Jetson Mate Getting Started
Jetson Mate is a carrier board which can install up to 4 Nvidia Jetson Nano/NX SoMs. There is an on board 5-port gigabit switch enabling the 4 SoMs to communicate with each other. All the 3 peripheral SoMs can be powered on or off separately. With a 65W 2-Port PD charger, for Jetson Nano SoMs or a 90W 2-Port PD charger for Jetson NX SoMs, and one ethernet cable, developers can easily build their own Jetson Cluster.
Feature
- Easy to build and config
- Powerful and Compact
- Comes with a dedicated case and fan
Specification
Spec | -- |
---|---|
Power | 65w PD |
Dimensions | 110mm x 110mm |
Onboard Switch | Microchip KSZ9896CTXC |
Hardware Overview
Getting Started
!!!Note In this guide, Ubuntu 18.04 LTS is installed on the host PC. Currently OS flashing using NVIDIA SDK Manager is not supported by Ubuntu 20.04. So make sure to use either Ubuntu 18.04 or 16.04. Also if you are running Ubuntu on a virtual machine, it is recommended to use VMware Workstation Player as we have tested this. It is not recommended to use Oracle VM VirtualBox, since it fails to flash the OS.
Hardware Needed
- Jetson Mate
- Jetson Nano/ NX Module(s)
- Micro - USB Cable
- 65W or 90W charging adapter with USB Type-C Cable
- Host PC with Ubuntu 18.04 or 16.04 installed
Hardware Set Up
- Step 1. Insert a Jetson Nano/ NX module to Master Node
- Step 2. Connect a micro-USB cable from Jetson Mate to PC
- Step 3. Connect a jumper between BOOT and GND pins for recovery mode
Step 4. Connect Jetson Mate to a power adapter and turn on Jetson Mate by pressing on the WAKE button
Step 5. Remove the jumper after Jetson Mate turns on
Step 6. Open a terminal window on host PC and execute the following
lsusb
If the output includes 0955:7f21 NVidia Corp., Jetson Mate has entered recovery mode
Software Set Up
If you are using modules with micro-SD card from Developer Kit, we suggest you install and configure the system by following this guide for Jetson Nano, this guide for Jetson Nano 2GB and this guide for Jetson Xavier NX
If you are using modules with eMMC storage, please use NVIDIA’s official SDK Manager and follow the steps below
- Step 1. Download NVIDIA SDK Manager by clicking here
Note: Choose the relavant version according to the host PC OS. We choose Ubuntu here because the host PC used in this guide is running Ubuntu 18.04
Step 2. Create an account or log in to NVIDIA Developer Program Membership
Step 3. Install NVIDIA SDK Manager
Note: Double click the downloaded file to install it
- Step 4. Open NVIDIA SDK Manager and you will notice it automatically detects the connected Jetson Nano/ NX module
Step 5. Select the connected module
Step 6. On the configuration window, uncheck Host Machine.

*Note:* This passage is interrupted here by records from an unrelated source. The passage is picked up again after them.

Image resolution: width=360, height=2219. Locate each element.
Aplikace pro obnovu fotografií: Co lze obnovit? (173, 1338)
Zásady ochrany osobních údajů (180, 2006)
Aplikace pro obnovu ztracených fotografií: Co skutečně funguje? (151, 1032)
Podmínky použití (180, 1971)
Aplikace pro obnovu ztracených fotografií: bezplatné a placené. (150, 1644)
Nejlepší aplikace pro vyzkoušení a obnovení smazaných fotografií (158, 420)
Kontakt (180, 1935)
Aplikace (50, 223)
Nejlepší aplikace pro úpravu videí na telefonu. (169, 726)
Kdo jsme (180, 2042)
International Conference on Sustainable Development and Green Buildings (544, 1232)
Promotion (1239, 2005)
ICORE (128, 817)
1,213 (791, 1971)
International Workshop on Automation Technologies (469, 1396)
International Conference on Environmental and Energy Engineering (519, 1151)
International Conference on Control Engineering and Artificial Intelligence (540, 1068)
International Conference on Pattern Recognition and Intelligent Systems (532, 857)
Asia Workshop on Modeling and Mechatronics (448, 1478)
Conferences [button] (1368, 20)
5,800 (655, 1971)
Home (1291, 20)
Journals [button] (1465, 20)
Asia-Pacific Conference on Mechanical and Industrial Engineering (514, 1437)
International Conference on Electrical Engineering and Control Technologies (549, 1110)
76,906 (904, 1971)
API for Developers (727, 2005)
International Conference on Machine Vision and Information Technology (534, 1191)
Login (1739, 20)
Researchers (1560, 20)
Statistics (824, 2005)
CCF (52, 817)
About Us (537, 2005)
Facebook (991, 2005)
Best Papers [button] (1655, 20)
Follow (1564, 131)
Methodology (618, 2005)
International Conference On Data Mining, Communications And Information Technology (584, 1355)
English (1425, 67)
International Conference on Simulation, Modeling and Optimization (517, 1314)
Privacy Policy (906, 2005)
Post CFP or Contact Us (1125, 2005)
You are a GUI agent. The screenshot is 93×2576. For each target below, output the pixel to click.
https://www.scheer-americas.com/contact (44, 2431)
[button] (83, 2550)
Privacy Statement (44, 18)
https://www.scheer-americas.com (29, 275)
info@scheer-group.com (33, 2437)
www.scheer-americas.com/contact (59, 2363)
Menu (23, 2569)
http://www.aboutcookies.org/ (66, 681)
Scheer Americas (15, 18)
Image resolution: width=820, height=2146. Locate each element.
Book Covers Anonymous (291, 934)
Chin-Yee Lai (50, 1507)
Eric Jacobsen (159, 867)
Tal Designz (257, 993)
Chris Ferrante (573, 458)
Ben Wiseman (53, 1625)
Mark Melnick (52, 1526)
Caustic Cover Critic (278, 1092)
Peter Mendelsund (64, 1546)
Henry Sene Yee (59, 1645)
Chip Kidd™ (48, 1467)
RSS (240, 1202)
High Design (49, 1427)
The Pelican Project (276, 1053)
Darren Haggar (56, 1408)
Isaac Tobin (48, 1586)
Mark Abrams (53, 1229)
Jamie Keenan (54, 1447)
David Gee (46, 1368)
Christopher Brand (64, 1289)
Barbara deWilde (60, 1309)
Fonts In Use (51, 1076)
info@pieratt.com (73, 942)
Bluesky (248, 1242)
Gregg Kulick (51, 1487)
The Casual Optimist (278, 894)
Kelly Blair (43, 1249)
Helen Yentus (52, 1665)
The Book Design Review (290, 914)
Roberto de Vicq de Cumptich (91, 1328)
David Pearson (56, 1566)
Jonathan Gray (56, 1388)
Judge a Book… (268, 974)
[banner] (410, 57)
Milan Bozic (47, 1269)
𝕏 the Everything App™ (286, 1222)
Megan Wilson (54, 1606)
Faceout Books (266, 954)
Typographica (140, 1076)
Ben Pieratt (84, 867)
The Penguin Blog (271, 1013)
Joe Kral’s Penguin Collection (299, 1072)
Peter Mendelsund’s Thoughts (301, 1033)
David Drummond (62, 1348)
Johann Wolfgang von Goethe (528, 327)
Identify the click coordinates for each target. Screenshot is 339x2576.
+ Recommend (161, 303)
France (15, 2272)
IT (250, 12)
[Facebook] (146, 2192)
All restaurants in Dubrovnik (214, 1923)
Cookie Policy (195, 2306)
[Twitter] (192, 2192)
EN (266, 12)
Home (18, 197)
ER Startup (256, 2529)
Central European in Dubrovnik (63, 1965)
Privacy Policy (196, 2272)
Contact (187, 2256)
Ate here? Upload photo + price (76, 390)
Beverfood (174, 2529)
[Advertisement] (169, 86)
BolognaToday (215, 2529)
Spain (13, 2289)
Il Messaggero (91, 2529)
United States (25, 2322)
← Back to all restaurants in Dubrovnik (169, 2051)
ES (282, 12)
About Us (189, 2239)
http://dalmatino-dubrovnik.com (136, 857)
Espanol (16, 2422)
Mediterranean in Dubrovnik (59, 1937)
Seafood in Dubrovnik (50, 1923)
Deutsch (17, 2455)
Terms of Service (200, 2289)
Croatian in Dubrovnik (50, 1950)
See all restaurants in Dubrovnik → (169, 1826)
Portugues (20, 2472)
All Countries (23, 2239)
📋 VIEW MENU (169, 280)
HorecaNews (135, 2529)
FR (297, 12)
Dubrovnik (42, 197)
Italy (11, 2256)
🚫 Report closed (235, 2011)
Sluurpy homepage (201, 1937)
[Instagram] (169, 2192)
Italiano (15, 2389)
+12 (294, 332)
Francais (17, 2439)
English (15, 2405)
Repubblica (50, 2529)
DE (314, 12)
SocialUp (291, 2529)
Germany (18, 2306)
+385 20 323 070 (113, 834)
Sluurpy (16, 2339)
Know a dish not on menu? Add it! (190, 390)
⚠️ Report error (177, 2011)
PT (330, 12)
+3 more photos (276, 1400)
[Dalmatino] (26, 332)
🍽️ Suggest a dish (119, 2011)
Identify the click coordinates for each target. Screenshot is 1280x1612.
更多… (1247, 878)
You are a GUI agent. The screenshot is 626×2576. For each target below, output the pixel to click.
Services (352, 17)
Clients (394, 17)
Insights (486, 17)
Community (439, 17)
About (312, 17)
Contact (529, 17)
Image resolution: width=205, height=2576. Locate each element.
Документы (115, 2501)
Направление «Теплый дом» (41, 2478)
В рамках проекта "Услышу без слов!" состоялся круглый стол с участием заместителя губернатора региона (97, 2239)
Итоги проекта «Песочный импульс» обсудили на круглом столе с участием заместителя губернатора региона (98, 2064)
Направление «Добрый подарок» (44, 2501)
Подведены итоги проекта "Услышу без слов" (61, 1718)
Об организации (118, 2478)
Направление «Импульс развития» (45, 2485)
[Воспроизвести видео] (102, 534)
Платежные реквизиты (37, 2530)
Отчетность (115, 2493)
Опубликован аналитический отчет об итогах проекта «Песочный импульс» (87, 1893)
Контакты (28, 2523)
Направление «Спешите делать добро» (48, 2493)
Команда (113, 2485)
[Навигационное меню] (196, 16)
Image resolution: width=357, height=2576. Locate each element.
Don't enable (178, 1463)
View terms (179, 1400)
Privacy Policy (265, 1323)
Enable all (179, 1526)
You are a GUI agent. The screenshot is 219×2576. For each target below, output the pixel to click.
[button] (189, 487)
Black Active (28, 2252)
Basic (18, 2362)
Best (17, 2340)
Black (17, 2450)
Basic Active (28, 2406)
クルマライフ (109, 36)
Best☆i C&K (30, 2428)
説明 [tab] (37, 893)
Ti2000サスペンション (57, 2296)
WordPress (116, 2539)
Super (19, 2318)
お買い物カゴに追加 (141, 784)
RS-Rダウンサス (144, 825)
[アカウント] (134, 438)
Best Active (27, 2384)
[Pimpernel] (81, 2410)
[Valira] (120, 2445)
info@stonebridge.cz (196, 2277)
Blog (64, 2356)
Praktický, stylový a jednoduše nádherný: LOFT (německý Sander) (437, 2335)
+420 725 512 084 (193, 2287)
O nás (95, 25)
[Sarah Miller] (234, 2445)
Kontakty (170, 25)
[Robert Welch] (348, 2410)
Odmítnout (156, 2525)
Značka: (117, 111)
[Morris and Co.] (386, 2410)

Note: Here DeepStream SDK is also unchecked. But if you plan to install it as well, you can check it. However, the 16GB on the eMMC module will not be enough to install this SDK.
Step 7. Click CONTINUE TO STEP 02
Step 8. Review the required components and check I accept the terms and conditions of the license agreements
Note: If you only want to install the Jetson OS, you can uncheck Jetson SDK Components
Step 9. Click CONTINUE TO STEP 03
Step 10. Once following error message pops up, click Create
- Step 11. Start downloading and flashing
- Step 12. After downloading and flashing the OS is finished, you will see the following output
Step 13. Turn off Jetson Mate
Step 14. Open a terminal window on host PC and install minicom which is a serial terminal application
sudo apt update
sudo apt install minicom
Note: We will use this application to establish a serial connection between the host PC and Jetson Mate
- Step 15. Turn on Jetson Mate while still connected to PC via micro - USB cable, enter the following to identify the connected serial port
dmesg | grep tty
Note: Here the port name is ttyACM0
- Step 16. Connect to Jetson Mate using minicom
sudo minicom -b 9600 -D /dev/ttyACM0
Note: -b is baud rate and -D is device
- Step 17. Go through the initial configuration for Jetson OS
- Step 18. After configuration is finished, come back to SDK Manager window, enter the username and password set for Jetson Mate and click Install
Note: Use the username and password set in the initial configuration
Now it will start downloading and installing the SDK components
You will see the following output when the SDK manager has sucessfully downloaded and installed the necessary components
- Step 19. Flash all the remaining Jetson Nano/ NX modules you have
Note: All the modules can only be flashed when installed on the master node. Therefore, you should flash and configure the modules one by one on the master node.
Launch the Cluster
- Step 1. Connect an Ethernet cable from router to Jetson Mate
Note: Make sure the PC and Jetson Mate are connected to the same router
- Step 2. Enter Jetson Mate using minicom as explained before, while micro-USB connected to host PC and type the following to obtain the IP addresses of the modules connected to Jetson Mate
ifconfig
- Step 3. Type the following on the host PC terminal to establish an SSH connection
Note: Replace user with your Jetson Nano/ NX username and 192.xxx.xx.xx with your Jetson Nano/ NX IP address
Note: You can also connect to the nodes by replacing the IP address by their hostname
Build a Kubernetes cluster with Jetson Mate
Kubernetes is an enterprise-grade container-orchestration system designed from the start to be cloud-native. It has grown to be the de-facto cloud container platform, continuing to expand as it has embraced new technologies, including container-native virtualization and serverless computing.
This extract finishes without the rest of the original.